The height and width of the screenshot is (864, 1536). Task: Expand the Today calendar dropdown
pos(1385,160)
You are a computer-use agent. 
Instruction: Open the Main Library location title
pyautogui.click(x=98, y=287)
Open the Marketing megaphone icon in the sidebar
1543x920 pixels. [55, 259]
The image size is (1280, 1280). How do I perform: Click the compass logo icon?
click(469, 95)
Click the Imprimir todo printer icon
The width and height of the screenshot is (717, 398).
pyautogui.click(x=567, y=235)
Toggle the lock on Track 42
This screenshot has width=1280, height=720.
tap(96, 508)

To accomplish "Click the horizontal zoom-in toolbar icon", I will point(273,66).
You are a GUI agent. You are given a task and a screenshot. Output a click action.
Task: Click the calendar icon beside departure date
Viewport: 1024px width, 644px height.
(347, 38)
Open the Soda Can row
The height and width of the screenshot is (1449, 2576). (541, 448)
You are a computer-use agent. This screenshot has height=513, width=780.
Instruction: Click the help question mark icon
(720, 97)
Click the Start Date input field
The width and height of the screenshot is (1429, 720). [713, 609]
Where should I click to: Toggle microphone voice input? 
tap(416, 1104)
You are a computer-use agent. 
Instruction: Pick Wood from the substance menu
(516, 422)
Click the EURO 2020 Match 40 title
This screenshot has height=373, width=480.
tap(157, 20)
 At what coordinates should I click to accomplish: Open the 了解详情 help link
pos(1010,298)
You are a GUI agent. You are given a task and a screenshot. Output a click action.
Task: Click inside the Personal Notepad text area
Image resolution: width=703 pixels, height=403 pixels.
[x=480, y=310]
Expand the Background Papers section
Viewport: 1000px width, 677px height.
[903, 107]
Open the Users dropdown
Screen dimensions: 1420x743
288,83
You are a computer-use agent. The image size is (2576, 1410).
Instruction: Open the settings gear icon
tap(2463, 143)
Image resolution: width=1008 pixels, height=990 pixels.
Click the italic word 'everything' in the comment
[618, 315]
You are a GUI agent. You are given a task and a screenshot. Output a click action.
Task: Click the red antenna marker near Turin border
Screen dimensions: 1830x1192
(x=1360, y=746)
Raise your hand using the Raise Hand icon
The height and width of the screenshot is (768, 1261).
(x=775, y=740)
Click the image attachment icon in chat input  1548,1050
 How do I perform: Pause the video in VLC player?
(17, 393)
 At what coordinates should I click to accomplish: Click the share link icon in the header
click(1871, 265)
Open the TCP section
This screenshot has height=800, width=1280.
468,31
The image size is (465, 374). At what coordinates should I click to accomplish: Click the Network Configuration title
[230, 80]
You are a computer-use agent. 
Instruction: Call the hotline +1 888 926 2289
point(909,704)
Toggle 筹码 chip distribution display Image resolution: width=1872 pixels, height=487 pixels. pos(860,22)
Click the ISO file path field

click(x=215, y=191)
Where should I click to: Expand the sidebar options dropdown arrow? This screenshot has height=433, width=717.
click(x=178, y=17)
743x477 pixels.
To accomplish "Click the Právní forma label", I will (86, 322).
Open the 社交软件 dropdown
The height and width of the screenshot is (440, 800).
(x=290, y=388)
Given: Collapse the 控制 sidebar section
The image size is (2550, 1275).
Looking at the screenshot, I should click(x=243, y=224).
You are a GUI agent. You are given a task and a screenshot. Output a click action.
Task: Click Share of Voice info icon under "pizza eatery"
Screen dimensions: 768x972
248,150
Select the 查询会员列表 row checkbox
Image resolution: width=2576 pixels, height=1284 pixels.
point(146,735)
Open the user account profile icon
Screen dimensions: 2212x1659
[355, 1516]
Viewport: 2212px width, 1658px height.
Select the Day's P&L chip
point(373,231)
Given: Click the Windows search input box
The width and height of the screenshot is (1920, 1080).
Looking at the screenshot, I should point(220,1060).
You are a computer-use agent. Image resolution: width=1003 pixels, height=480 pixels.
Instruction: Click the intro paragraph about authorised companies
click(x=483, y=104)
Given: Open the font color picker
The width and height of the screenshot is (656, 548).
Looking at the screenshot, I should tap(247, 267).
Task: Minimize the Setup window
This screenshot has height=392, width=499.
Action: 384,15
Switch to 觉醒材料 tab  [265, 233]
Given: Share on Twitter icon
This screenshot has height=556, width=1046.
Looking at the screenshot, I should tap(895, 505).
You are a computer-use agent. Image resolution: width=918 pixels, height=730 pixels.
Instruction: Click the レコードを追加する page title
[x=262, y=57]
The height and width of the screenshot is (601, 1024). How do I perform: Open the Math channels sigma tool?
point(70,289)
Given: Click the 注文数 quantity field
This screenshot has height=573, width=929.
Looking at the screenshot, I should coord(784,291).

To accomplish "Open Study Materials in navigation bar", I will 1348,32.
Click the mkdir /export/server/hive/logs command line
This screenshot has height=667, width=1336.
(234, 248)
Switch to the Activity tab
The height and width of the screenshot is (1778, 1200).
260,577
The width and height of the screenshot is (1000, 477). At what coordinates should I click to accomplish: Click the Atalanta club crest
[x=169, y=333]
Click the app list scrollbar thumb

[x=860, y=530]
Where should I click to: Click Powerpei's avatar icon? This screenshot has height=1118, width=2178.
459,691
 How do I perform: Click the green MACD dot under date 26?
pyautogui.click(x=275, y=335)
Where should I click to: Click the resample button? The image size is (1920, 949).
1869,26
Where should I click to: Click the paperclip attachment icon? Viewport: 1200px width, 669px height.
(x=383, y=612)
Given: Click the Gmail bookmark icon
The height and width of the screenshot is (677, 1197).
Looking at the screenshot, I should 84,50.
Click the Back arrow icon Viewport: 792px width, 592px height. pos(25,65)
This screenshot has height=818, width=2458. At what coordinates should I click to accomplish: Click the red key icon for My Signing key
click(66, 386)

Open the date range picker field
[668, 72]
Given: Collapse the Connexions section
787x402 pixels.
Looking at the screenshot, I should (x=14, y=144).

Exercise goal: Render the records above, everything from the line containing "Task: Minimize the Setup window" down to the line containing "Looking at the screenshot, I should coord(784,291).", as a two-column CSV with the headers instruction and response. Give one row per record, enclose each field in quotation marks, and replace any line breaks within a field with spaces.

Answer to this exercise:
instruction,response
"Task: Minimize the Setup window This screenshot has height=392, width=499.","Action: 384,15"
"Switch to 觉醒材料 tab","[265, 233]"
"Given: Share on Twitter icon This screenshot has height=556, width=1046.","Looking at the screenshot, I should tap(895, 505)."
"You are a computer-use agent. Image resolution: width=918 pixels, height=730 pixels. Instruction: Click the レコードを追加する page title","[x=262, y=57]"
"The height and width of the screenshot is (601, 1024). How do I perform: Open the Math channels sigma tool?","point(70,289)"
"Given: Click the 注文数 quantity field This screenshot has height=573, width=929.","Looking at the screenshot, I should coord(784,291)."